探索防治cGVHD而不损伤GVL的新策略是亟待解决的重要难题。我们发现天然提取物芒果甙可在造血细胞中激活Nrf2抗氧化通路、减轻氧化应激损伤。Nrf2是新发现的GVHD防治靶点，激活Nrf2可提高小鼠Tregs活性、减轻GVHD。Bregs参与自身免疫及cGVHD发病，其活性与分泌IL-10密切相关。激活Nrf2可抑制自身免疫、启动IL-10表达，激活Nrf2可能提高Bregs活性。预实验显示cGVHD患者Tregs、Bregs、Nrf2降低。因此芒果甙很可能通过激活Nrf2调控Tregs、Bregs、免疫炎症反应，防治cGVHD。我们也证实了芒果甙有抗白血病活性、不影响白血病细胞化疗敏感性，提示芒果甙可能不影响GVL。本项目拟在体内外模型中研究天然Nrf2激活剂芒果甙对cGVHD和GVL的影响、及其调控Tregs、Bregs、免疫炎症反应的新机制，探索不损伤GVL的cGVHD防治新策略。

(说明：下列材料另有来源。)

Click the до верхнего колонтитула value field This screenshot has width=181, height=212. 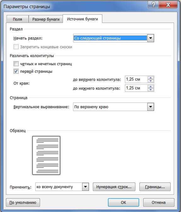(x=136, y=79)
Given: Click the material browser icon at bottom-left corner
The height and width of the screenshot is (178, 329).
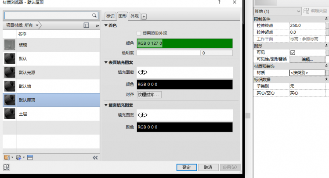Looking at the screenshot, I should point(7,167).
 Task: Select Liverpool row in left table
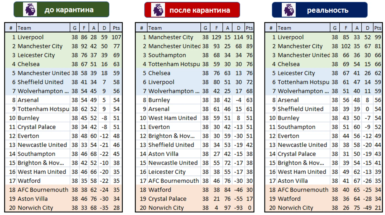[64, 37]
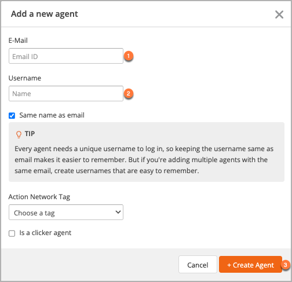Click the orange step 2 badge
The height and width of the screenshot is (282, 292).
coord(129,94)

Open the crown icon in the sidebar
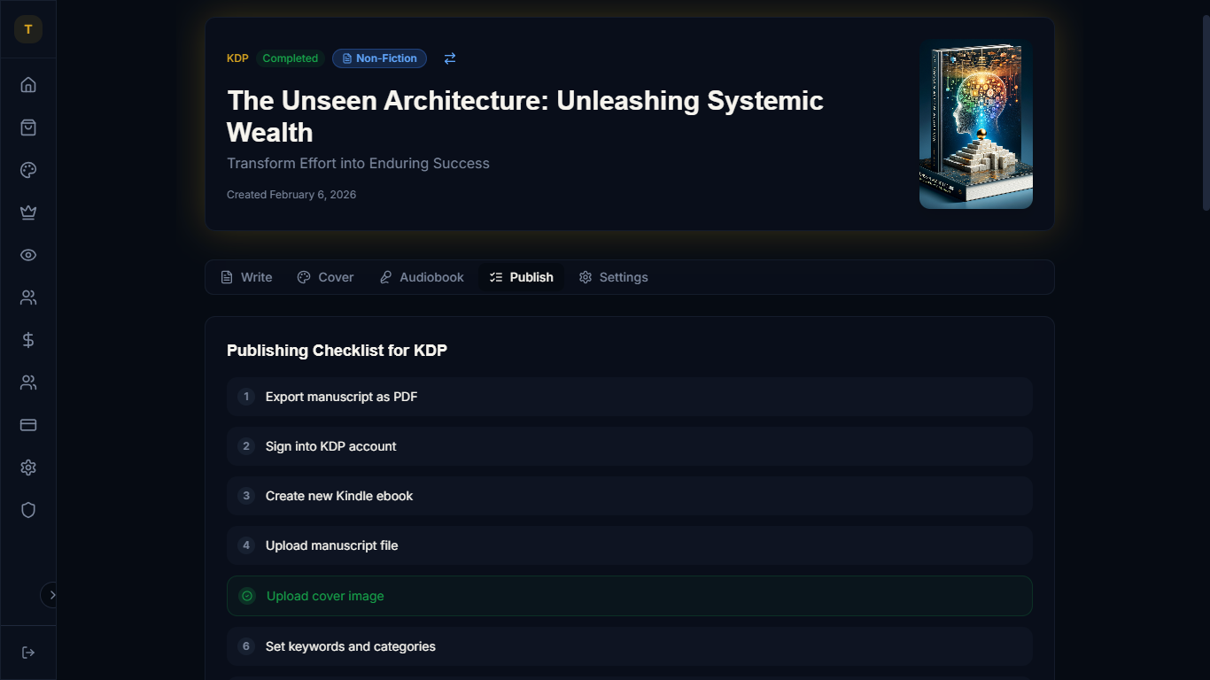point(28,213)
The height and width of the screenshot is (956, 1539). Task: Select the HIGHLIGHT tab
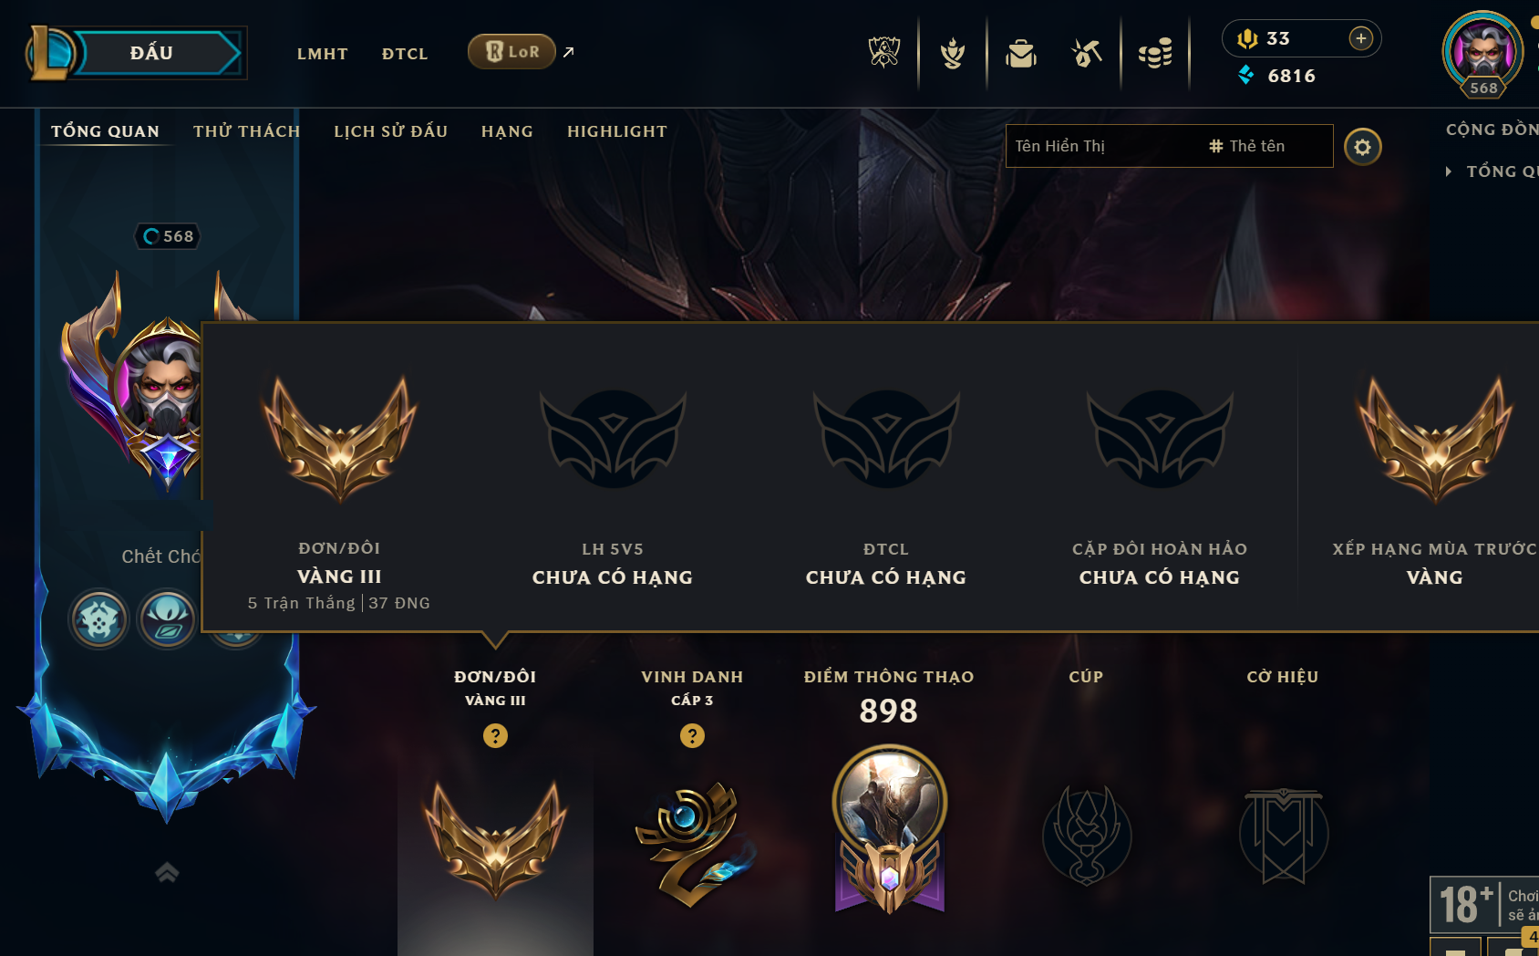coord(617,131)
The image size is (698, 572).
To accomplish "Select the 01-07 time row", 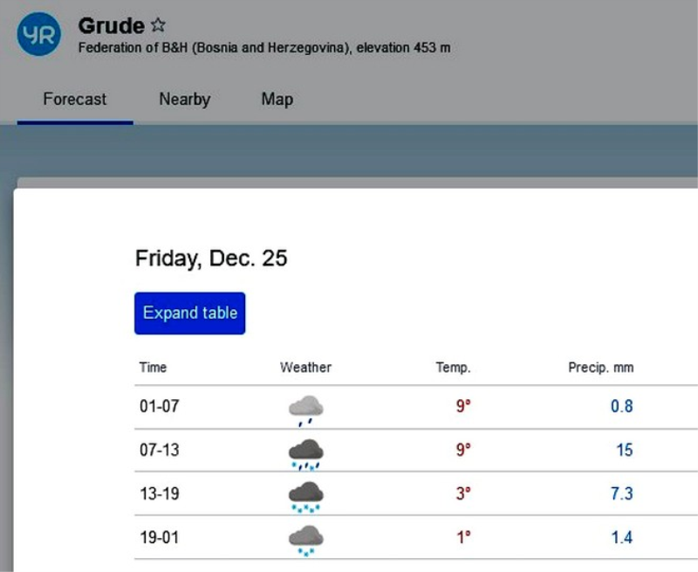I will pos(159,406).
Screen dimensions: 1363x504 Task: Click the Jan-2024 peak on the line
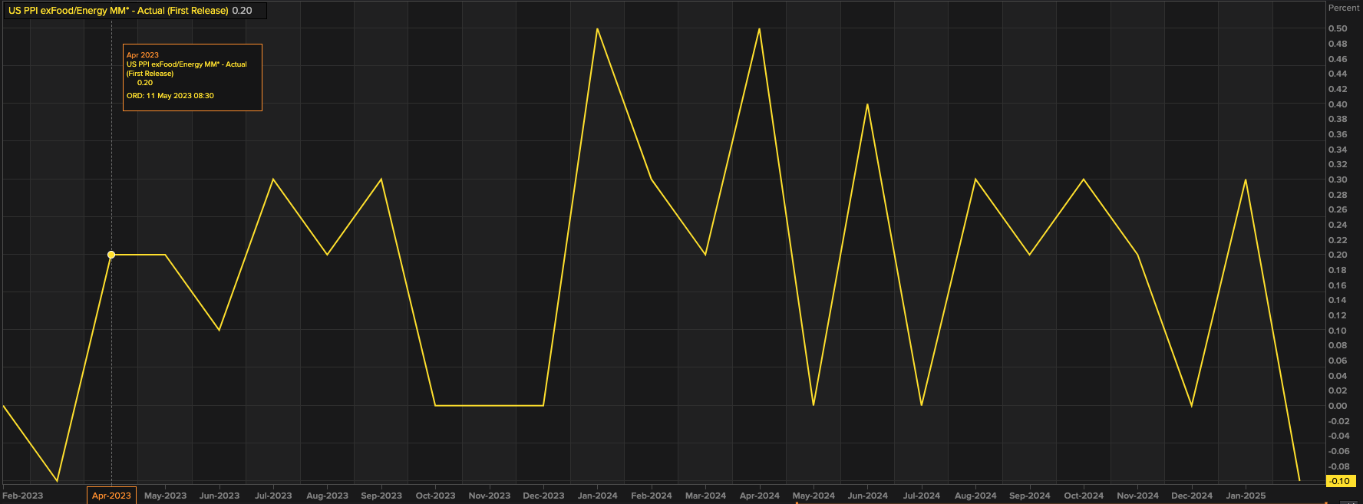click(597, 29)
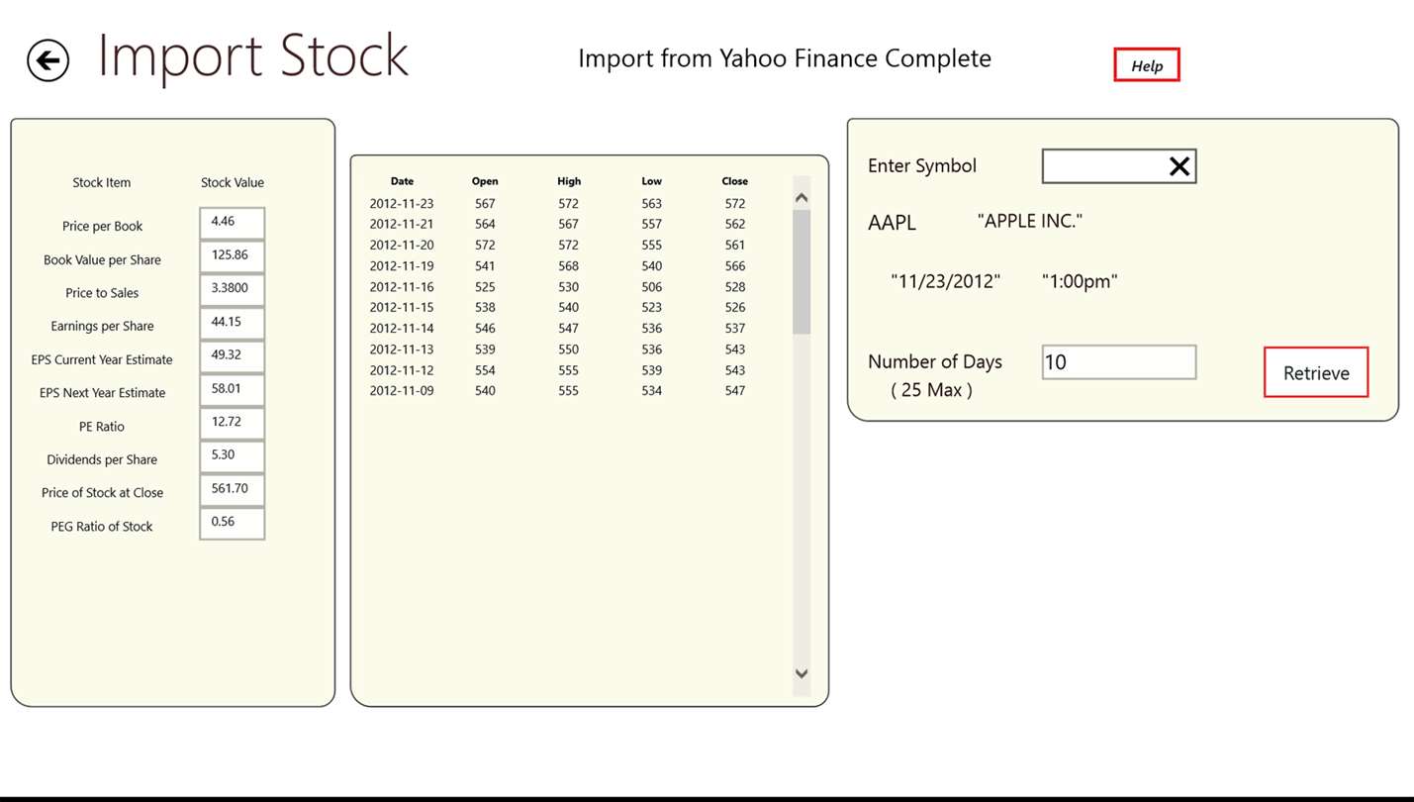The height and width of the screenshot is (802, 1414).
Task: Click the price history scrollbar thumb
Action: tap(801, 272)
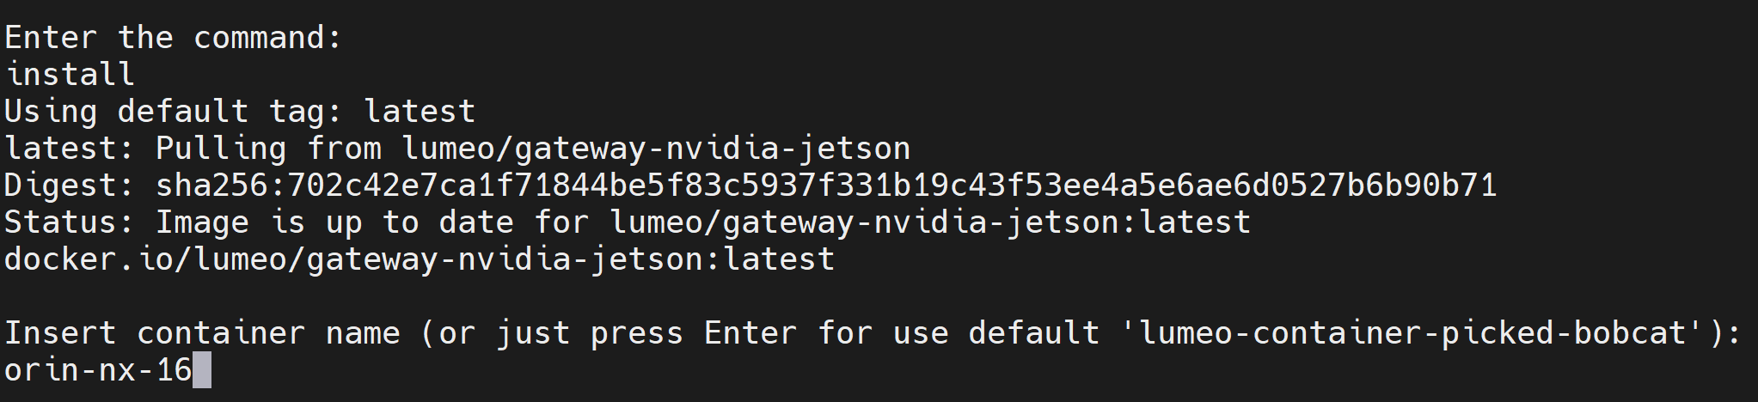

Nrf2是新发现的GVHD 防治靶点，但其是否调控Bregs、减轻cGVHD尚不明确。芒果甙（mangiferin,MA）是天然Nrf2 激活剂，MA能否通过激活 Nrf2防治 cGVHD，以及其调控Bregs、免疫炎症反应的机制亦不明确。本项目在临床患者、体外实验、动物模型不同层次对Nrf2、Bregs参与cGVHD发病机制、芒果甙影响cGVHD及作用机制进行了研究。在allo-HSCT的患者中，我们发现cGVHD患者Nrf2抗氧化通路明显下调，Tregs、Bregs水平均明显降低，外周血单个核细胞（PMSCs）中氧化应激水平明显增加。在动物体内实验研究中，我们成功建立了半相合移植Scl-cGVHD小鼠模型，发现与空白对照组（control）、同基因移植组（SynBMT）相比，异基因移植组（AlloBMT）小鼠Nrf2抗氧化通路明显下调，Bregs水平明显降低，IL-10水平明显下降。相比于AlloBMT组，MA给药组（即AlloBMT+MA）小鼠Nrf2抗氧化通路上调，Bregs水平升高，cGVHD严重程度及纤维化程度均减轻。在细胞体外实验中，我们发现MA可抑制小鼠脾脏单个核细胞（MNCs）凋亡，上调MNCs中Bregs水平,通过激活JAK2/STAT3、ERK、TLRs/MyD88信号通路，促进MNCs分泌IL-10,抑制促炎因子IL-2、INF-γ表达；不影响MNCs中Tregs水平及血浆中TGF-β的水平。因此，我们的结果提示cGVHD患者Bregs活性降低、Nrf2信号通路活性下调；在cGVHD小鼠体内，MA可激活Nrf2信号通路，提高Bregs水平及活性、并显著抑制靶器官免疫反应、减轻cGVHD；在体外研究中，MA能通过激活JAK2/STAT3、ERK、TLRs/MyD88信号通路，提高Bregs水平及活性。本研究所需的基因敲除小鼠Nrf2-/-C57BL/6、 Nrf2+/-Balb/c已完成制备，Nrf2-/-Balb/c将于近期完成制备，我们随后将采用Nrf2基因敲除小鼠确认Nrf2参与cGVHD发病机制、以及MA激活Nrf2通路、防治cGVHD的作用机制。我们的研究将有助于揭示芒果甙调控Bregs的新机制，探索有效、安全、新颖的cGVHD防治手段，为改善allo-HSCT受者长期疗效和生活质量提供新策略。